* [Exercise directions]: Quote the material word for word, from its first line up to and including the line with "Action: click(x=158, y=18)". Leave the pictures out of your answer.

* [Supplied data]:
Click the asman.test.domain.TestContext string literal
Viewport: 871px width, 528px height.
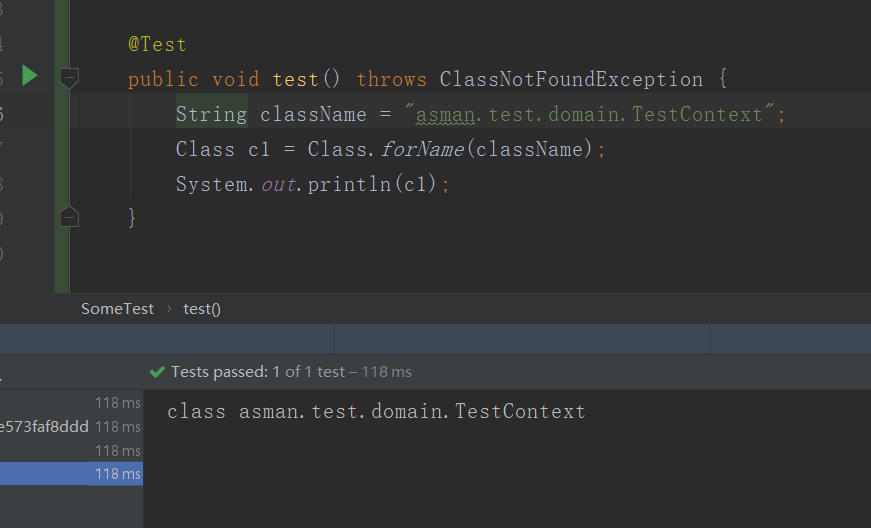(590, 114)
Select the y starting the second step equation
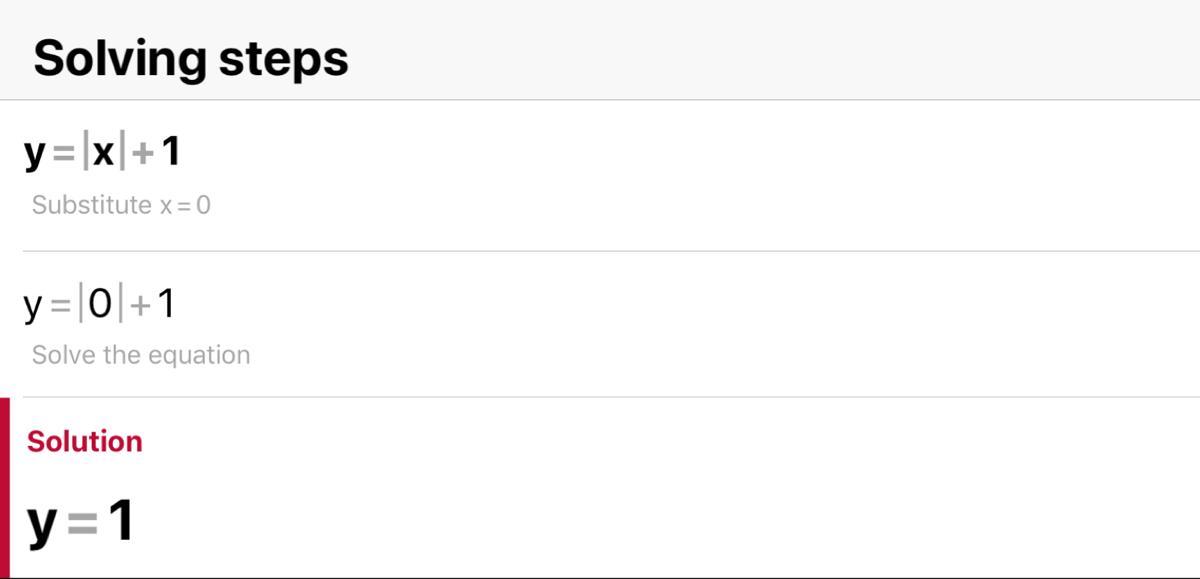1200x579 pixels. pos(34,305)
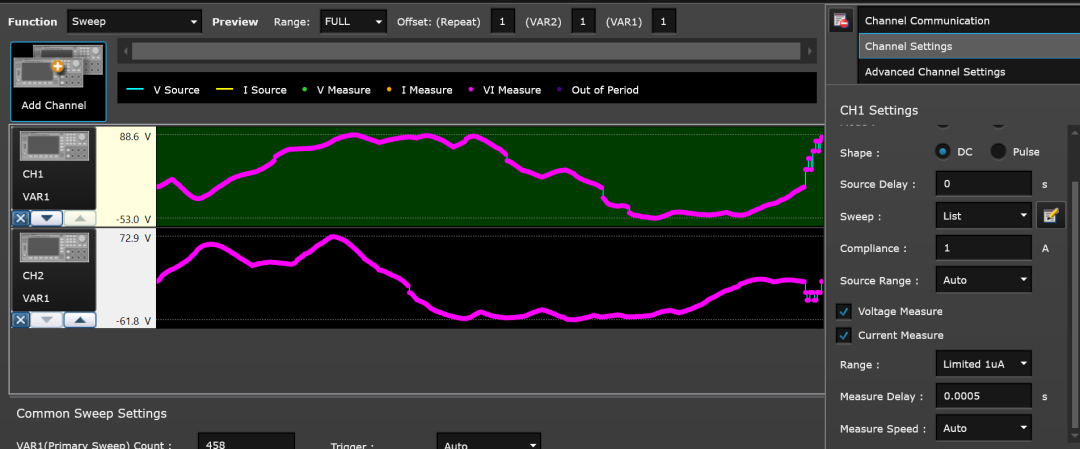The height and width of the screenshot is (449, 1080).
Task: Open the Source Range Auto dropdown
Action: point(983,280)
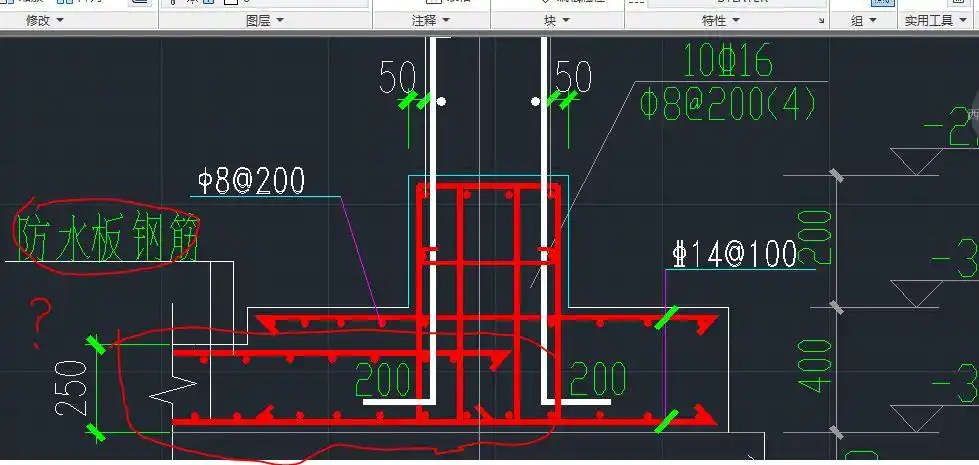Image resolution: width=979 pixels, height=465 pixels.
Task: Click the red question mark annotation
Action: pos(40,321)
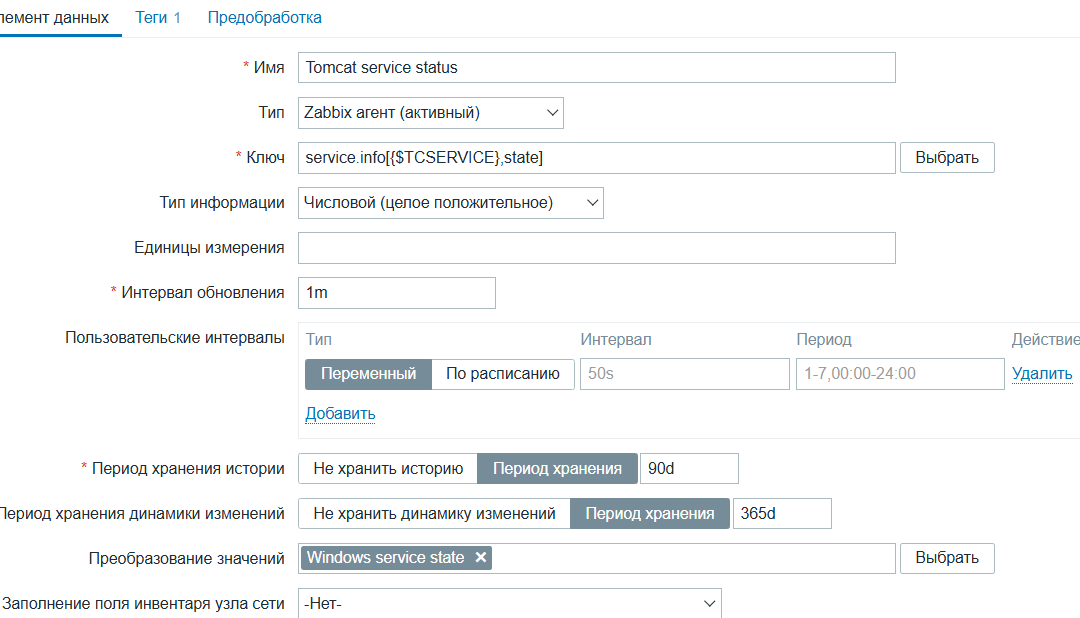The height and width of the screenshot is (618, 1080).
Task: Switch to the Теги tab
Action: click(x=158, y=18)
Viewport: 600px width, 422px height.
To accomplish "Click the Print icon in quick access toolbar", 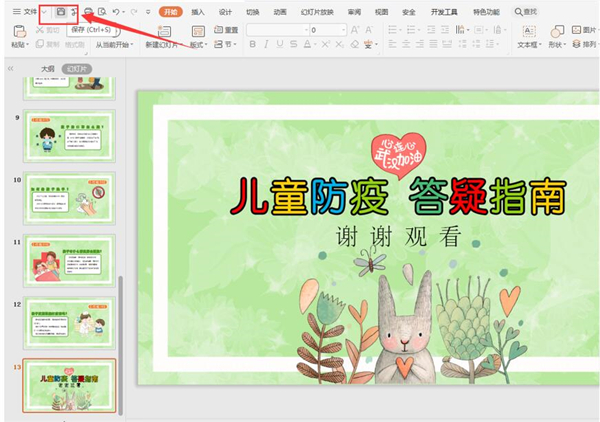I will pyautogui.click(x=89, y=12).
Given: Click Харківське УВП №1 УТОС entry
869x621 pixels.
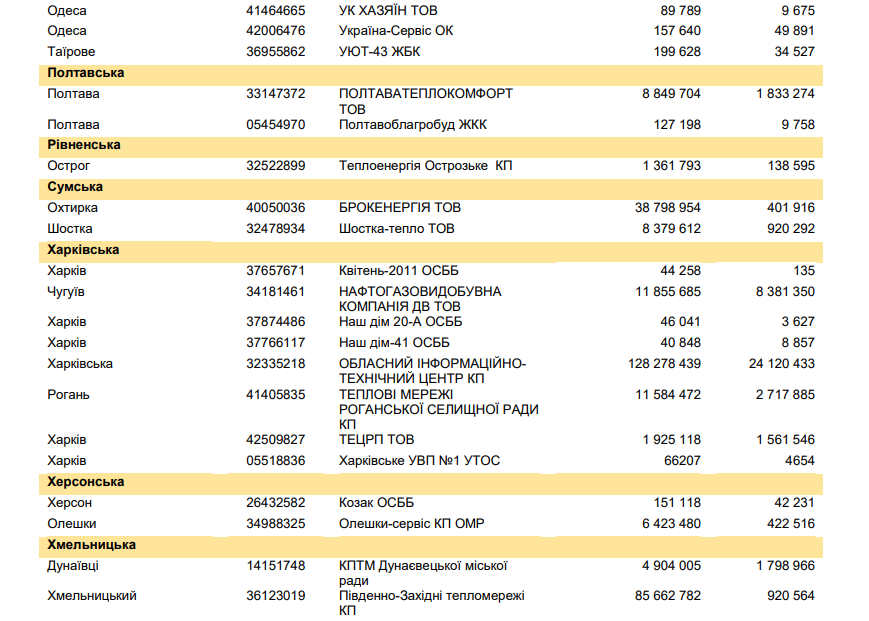Looking at the screenshot, I should point(419,461).
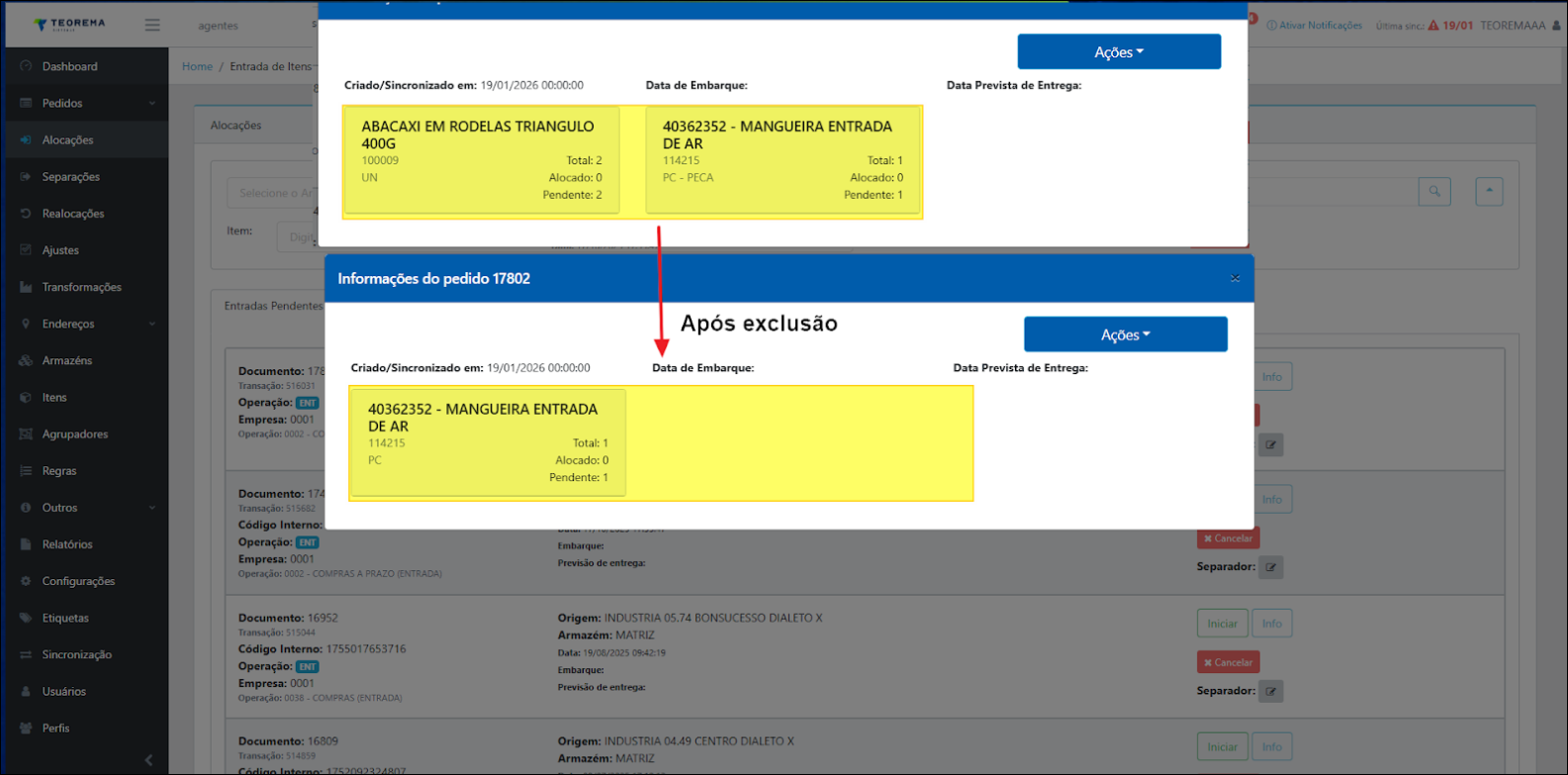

* [Result]:
Click the asman.test.domain.TestContext string literal
Viewport: 871px width, 528px height.
(590, 114)
Select the y starting the second step equation
1200x579 pixels. pos(34,305)
The height and width of the screenshot is (449, 1080).
Task: Open the Source Range Auto dropdown
Action: point(983,280)
Image resolution: width=979 pixels, height=465 pixels.
Task: Click the red question mark annotation
Action: pos(40,321)
The height and width of the screenshot is (618, 1080).
Task: Switch to the Теги tab
Action: click(x=158, y=18)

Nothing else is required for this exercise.